Documentation/arch/x86/tdx.rst

   1 .. SPDX-License-Identifier: GPL-2.0
   2
   3 =====================================
   4 Intel Trust Domain Extensions (TDX)
   5 =====================================
   6
   7 Intel's Trust Domain Extensions (TDX) protect confidential guest VMs from
   8 the host and physical attacks by isolating the guest register state and by
   9 encrypting the guest memory. In TDX, a special module running in a special
  10 mode sits between the host and the guest and manages the guest/host
  11 separation.
  12
  13 TDX Host Kernel Support
  14 =======================
  15
  16 TDX introduces a new CPU mode called Secure Arbitration Mode (SEAM) and
  17 a new isolated range pointed by the SEAM Ranger Register (SEAMRR).  A
  18 CPU-attested software module called 'the TDX module' runs inside the new
  19 isolated range to provide the functionalities to manage and run protected
  20 VMs.
  21
  22 TDX also leverages Intel Multi-Key Total Memory Encryption (MKTME) to
  23 provide crypto-protection to the VMs.  TDX reserves part of MKTME KeyIDs
  24 as TDX private KeyIDs, which are only accessible within the SEAM mode.

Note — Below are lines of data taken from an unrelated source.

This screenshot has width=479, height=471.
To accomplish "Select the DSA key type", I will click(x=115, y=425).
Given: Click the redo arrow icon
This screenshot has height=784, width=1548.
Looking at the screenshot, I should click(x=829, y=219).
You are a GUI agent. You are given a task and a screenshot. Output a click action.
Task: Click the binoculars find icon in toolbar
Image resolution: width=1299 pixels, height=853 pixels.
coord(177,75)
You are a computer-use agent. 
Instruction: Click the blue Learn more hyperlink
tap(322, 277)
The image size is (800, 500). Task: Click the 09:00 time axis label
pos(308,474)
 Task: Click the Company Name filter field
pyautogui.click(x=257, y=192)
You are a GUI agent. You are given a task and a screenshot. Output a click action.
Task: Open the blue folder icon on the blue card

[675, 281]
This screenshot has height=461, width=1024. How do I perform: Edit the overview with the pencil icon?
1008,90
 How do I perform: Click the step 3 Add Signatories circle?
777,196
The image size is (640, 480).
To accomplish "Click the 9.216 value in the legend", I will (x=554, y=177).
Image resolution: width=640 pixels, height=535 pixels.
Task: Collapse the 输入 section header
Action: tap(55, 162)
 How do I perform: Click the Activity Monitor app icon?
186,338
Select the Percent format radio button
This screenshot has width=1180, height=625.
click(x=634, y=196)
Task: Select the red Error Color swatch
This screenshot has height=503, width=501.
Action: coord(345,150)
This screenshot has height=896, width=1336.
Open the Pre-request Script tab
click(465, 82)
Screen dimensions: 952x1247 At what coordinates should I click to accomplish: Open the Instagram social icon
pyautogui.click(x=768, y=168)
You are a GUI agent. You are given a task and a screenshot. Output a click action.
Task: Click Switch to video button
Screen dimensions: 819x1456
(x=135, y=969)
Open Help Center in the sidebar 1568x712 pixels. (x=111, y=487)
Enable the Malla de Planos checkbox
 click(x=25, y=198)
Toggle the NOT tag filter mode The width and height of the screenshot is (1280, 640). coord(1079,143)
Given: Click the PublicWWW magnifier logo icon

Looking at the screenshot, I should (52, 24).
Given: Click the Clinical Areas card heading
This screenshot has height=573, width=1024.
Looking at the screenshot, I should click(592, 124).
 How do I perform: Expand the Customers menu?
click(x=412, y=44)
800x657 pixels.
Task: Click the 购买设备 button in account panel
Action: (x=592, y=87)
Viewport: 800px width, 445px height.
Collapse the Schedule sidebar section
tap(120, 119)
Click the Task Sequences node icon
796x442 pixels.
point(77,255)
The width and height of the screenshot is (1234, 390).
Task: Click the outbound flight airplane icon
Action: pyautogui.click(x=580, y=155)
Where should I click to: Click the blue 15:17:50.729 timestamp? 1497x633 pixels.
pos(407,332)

  25 BIOS is responsible for partitioning legacy MKTME KeyIDs and TDX KeyIDs.
  26
  27 Before the TDX module can be used to create and run protected VMs, it
  28 must be loaded into the isolated range and properly initialized.  The TDX
  29 architecture doesn't require the BIOS to load the TDX module, but the
  30 kernel assumes it is loaded by the BIOS.
  31
  32 TDX boot-time detection
  33 -----------------------
  34
  35 The kernel detects TDX by detecting TDX private KeyIDs during kernel
  36 boot.  Below dmesg shows when TDX is enabled by BIOS::
  37
  38   [..] virt/tdx: BIOS enabled: private KeyID range: [16, 64)
  39
  40 TDX module initialization
  41 ---------------------------------------
  42
  43 The kernel talks to the TDX module via the new SEAMCALL instruction.  The
  44 TDX module implements SEAMCALL leaf functions to allow the kernel to
  45 initialize it.
  46
  47 If the TDX module isn't loaded, the SEAMCALL instruction fails with a
  48 special error.  In this case the kernel fails the module initialization
  49 and reports the module isn't loaded::
  50
  51   [..] virt/tdx: module not loaded
  52
  53 Initializing the TDX module consumes roughly ~1/256th system RAM size to
  54 use it as 'metadata' for the TDX memory.  It also takes additional CPU
  55 time to initialize those metadata along with the TDX module itself.  Both
  56 are not trivial.  The kernel initializes the TDX module at runtime on
  57 demand.
  58
  59 Besides initializing the TDX module, a per-cpu initialization SEAMCALL
  60 must be done on one cpu before any other SEAMCALLs can be made on that
  61 cpu.
  62
  63 The kernel provides two functions, tdx_enable() and tdx_cpu_enable() to
  64 allow the user of TDX to enable the TDX module and enable TDX on local
  65 cpu respectively.
  66
  67 Making SEAMCALL requires VMXON has been done on that CPU.  Currently only
  68 KVM implements VMXON.  For now both tdx_enable() and tdx_cpu_enable()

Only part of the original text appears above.